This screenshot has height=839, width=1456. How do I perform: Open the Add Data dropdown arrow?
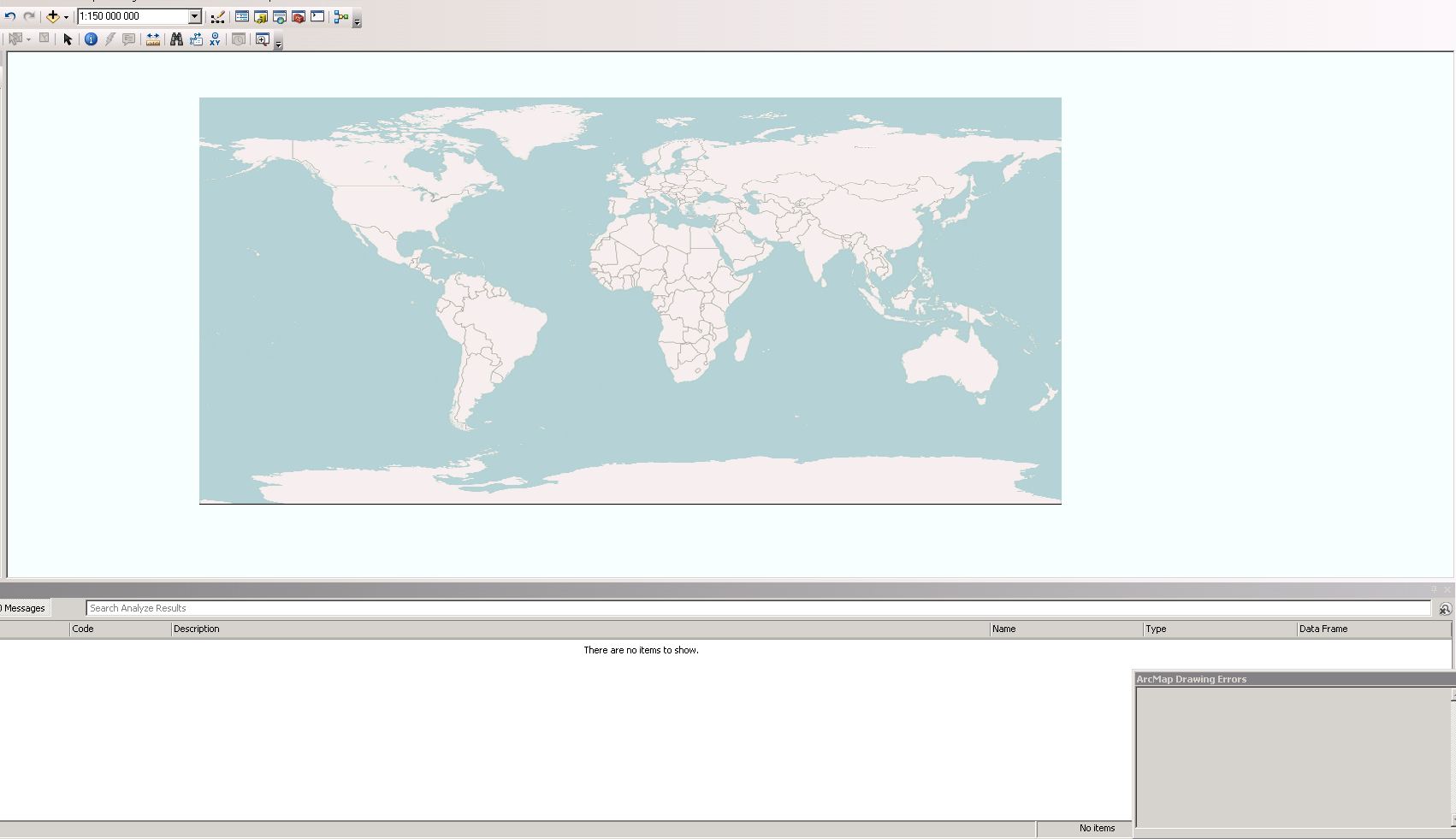tap(66, 17)
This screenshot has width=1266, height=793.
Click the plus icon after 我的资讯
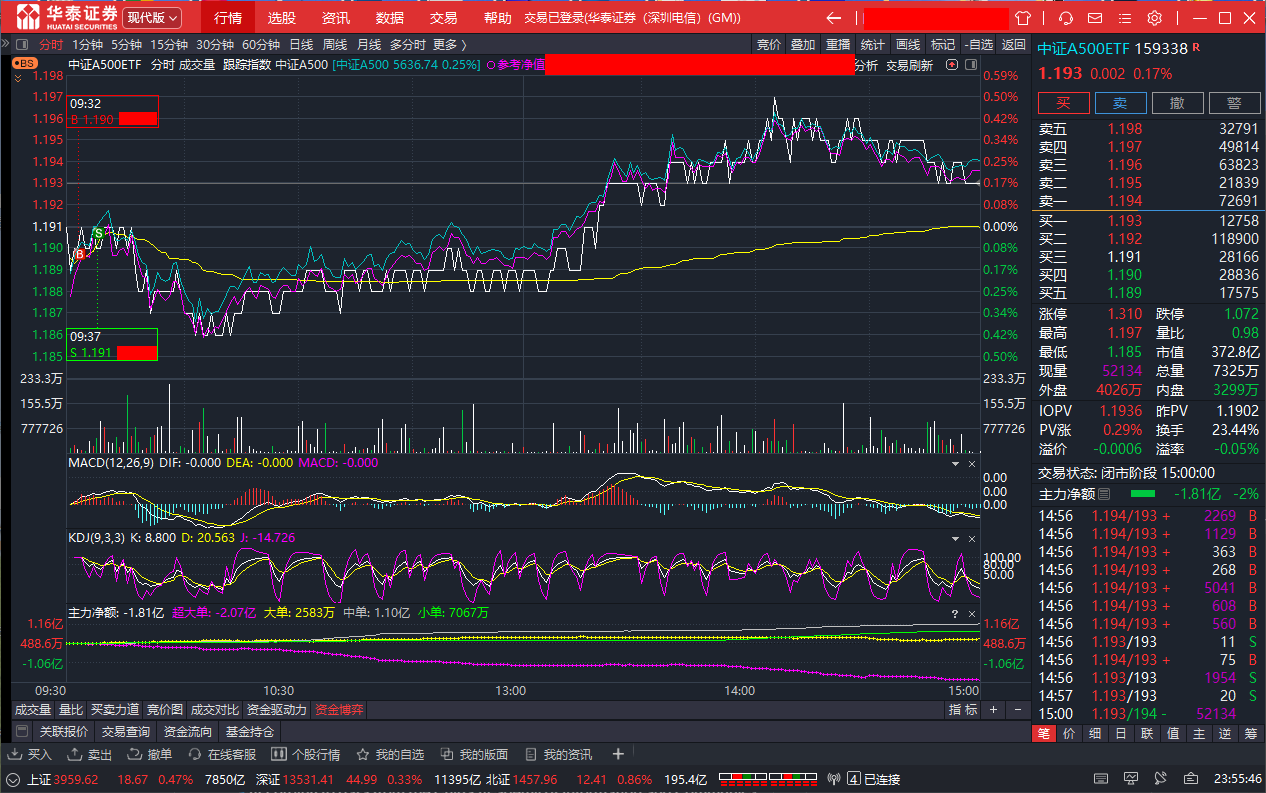(x=618, y=754)
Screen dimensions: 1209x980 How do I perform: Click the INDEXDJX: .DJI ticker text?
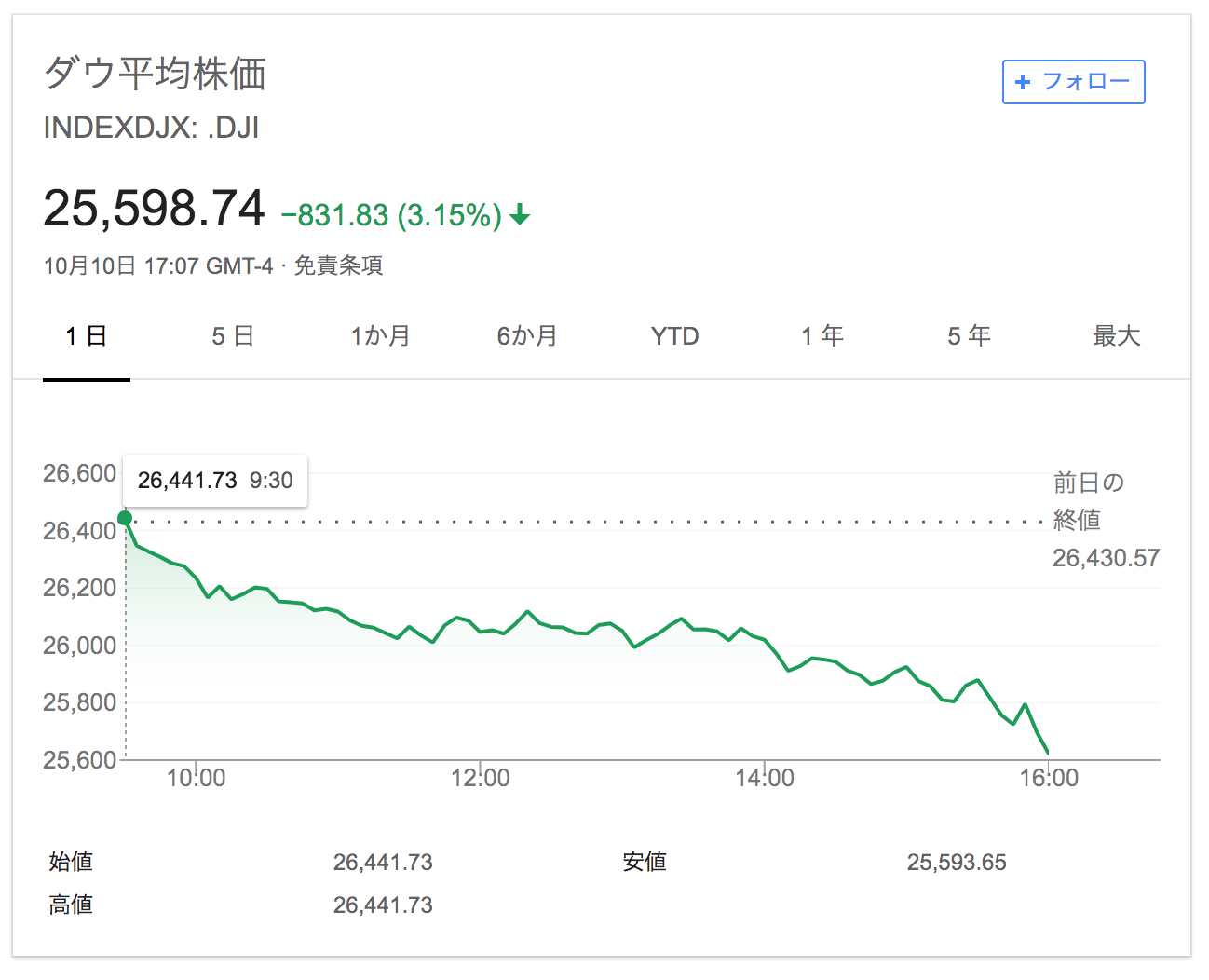click(151, 128)
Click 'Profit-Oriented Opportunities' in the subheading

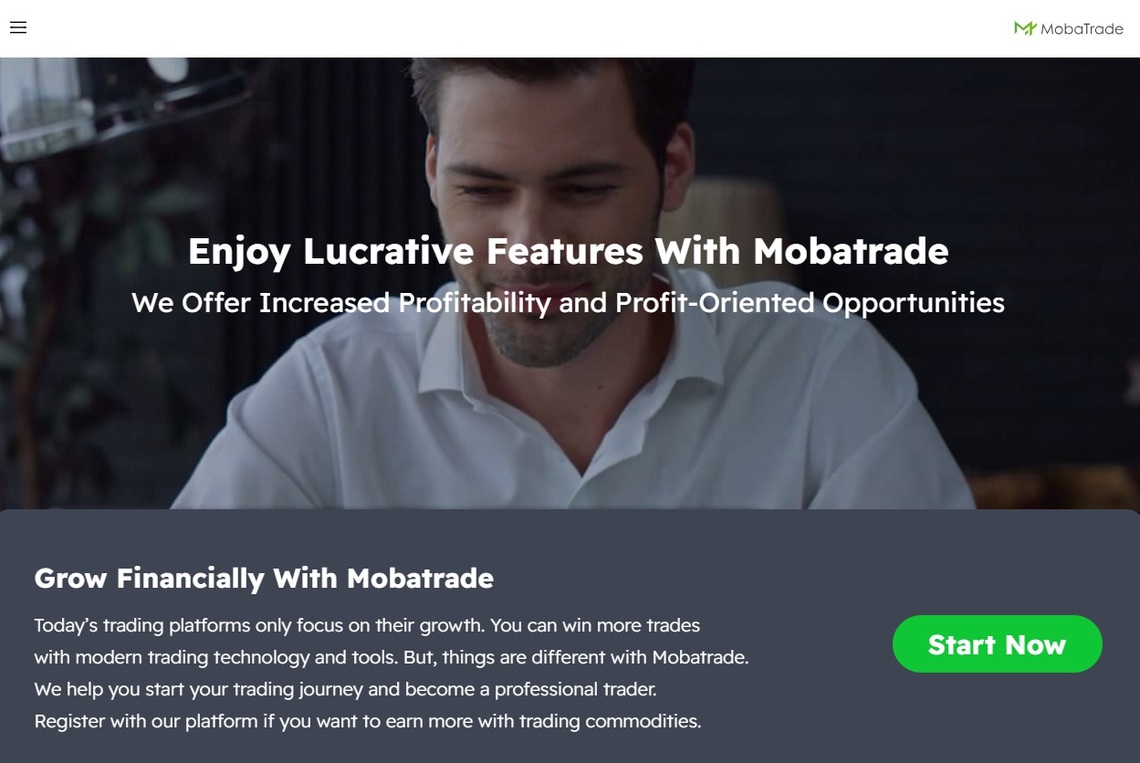[810, 303]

********************

## Exercise requirements
Pictures do not belong in the copy; repeat the rest of the listing exactly.

## Reply
This screenshot has height=839, width=1456. How do I perform: Open the Add Data dropdown arrow?
tap(66, 17)
This screenshot has width=1266, height=793.
Click the plus icon after 我的资讯
(x=618, y=754)
Screen dimensions: 1209x980 How do I perform: Click the INDEXDJX: .DJI ticker text?
click(151, 128)
Click 'Profit-Oriented Opportunities' in the subheading

[810, 303]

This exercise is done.